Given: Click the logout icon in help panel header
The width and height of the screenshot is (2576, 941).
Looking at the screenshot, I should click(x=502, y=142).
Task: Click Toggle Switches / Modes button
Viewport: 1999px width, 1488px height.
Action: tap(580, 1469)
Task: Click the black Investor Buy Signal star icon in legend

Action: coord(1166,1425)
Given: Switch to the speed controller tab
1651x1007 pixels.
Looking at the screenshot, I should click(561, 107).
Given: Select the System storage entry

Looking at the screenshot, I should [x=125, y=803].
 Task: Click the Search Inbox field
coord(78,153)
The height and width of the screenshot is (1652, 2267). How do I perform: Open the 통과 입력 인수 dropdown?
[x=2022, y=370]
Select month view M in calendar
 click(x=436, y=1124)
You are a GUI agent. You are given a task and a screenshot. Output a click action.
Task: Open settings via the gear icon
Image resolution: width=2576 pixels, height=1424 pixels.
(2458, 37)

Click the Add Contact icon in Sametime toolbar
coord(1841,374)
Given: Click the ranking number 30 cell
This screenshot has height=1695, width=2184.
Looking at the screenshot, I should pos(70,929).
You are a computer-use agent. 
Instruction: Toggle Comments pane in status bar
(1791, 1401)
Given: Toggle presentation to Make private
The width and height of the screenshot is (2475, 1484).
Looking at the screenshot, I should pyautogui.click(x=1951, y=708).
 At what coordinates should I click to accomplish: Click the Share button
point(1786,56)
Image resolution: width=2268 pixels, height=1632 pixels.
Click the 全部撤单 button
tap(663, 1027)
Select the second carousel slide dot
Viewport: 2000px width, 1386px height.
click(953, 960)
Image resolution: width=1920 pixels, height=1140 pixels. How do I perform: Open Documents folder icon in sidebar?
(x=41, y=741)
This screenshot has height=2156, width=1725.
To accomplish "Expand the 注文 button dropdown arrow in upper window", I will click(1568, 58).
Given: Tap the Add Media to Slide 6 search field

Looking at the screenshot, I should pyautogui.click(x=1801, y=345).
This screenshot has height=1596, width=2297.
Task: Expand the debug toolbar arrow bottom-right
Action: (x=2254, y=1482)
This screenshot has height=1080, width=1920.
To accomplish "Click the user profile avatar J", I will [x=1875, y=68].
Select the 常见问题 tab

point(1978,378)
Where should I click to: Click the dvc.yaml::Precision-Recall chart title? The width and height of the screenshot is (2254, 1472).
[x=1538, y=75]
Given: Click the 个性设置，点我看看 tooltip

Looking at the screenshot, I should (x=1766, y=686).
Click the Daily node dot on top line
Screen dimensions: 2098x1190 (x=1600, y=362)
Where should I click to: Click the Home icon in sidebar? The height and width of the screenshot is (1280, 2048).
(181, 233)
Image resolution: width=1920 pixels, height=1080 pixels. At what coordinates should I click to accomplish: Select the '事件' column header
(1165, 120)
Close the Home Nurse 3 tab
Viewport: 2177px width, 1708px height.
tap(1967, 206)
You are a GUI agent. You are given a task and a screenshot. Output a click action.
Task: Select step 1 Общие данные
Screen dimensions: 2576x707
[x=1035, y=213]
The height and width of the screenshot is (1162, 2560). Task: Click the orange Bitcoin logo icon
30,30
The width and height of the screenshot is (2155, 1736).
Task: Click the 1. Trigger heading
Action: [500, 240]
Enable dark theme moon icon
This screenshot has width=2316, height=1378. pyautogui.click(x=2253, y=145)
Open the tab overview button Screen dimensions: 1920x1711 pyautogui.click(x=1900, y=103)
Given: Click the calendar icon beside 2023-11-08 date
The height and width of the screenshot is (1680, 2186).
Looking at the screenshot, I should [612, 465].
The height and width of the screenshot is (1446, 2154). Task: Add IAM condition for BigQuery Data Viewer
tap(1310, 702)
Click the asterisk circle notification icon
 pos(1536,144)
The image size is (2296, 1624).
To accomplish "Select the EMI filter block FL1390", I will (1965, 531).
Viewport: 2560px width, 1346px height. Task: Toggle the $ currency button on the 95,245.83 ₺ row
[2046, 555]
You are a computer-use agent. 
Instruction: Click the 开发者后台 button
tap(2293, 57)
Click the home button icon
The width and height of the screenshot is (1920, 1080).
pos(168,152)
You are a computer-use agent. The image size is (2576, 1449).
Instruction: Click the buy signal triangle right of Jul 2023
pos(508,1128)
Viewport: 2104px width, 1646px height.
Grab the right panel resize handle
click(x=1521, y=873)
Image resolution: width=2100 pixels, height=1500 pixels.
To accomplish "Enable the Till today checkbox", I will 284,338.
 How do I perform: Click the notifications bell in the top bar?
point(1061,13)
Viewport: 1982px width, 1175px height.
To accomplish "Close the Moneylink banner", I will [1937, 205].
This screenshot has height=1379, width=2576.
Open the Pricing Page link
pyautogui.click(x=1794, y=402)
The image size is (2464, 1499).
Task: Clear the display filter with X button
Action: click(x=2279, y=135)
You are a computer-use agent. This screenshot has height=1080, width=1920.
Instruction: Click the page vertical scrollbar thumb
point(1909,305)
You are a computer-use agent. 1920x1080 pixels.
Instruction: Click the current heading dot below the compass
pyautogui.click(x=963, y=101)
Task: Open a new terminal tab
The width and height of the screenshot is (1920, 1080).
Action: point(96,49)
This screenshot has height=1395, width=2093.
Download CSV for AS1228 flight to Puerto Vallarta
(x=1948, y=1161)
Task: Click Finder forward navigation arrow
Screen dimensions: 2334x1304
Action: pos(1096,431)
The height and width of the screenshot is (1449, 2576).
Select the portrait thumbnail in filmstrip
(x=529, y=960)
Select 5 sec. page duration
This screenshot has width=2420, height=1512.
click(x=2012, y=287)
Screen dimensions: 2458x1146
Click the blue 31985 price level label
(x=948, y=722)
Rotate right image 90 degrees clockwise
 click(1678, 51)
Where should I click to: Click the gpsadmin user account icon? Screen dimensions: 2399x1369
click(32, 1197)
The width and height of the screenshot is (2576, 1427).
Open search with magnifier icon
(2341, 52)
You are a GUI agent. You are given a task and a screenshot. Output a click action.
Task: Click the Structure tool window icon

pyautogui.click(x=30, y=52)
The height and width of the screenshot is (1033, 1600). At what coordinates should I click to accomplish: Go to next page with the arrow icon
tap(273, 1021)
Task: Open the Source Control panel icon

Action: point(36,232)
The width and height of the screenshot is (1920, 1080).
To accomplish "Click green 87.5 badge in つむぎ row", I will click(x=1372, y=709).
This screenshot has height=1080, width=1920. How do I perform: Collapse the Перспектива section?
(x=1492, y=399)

-------

Your task:
Wherever a line of the data above contains "will", copy that line.

Completed exercise:
To accomplish "Expand the 注文 button dropdown arrow in upper window", I will click(1568, 58).
To accomplish "Click the user profile avatar J", I will [x=1875, y=68].
To accomplish "Select the EMI filter block FL1390", I will (1965, 531).
To accomplish "Enable the Till today checkbox", I will 284,338.
To accomplish "Close the Moneylink banner", I will [1937, 205].
To accomplish "Click green 87.5 badge in つむぎ row", I will click(x=1372, y=709).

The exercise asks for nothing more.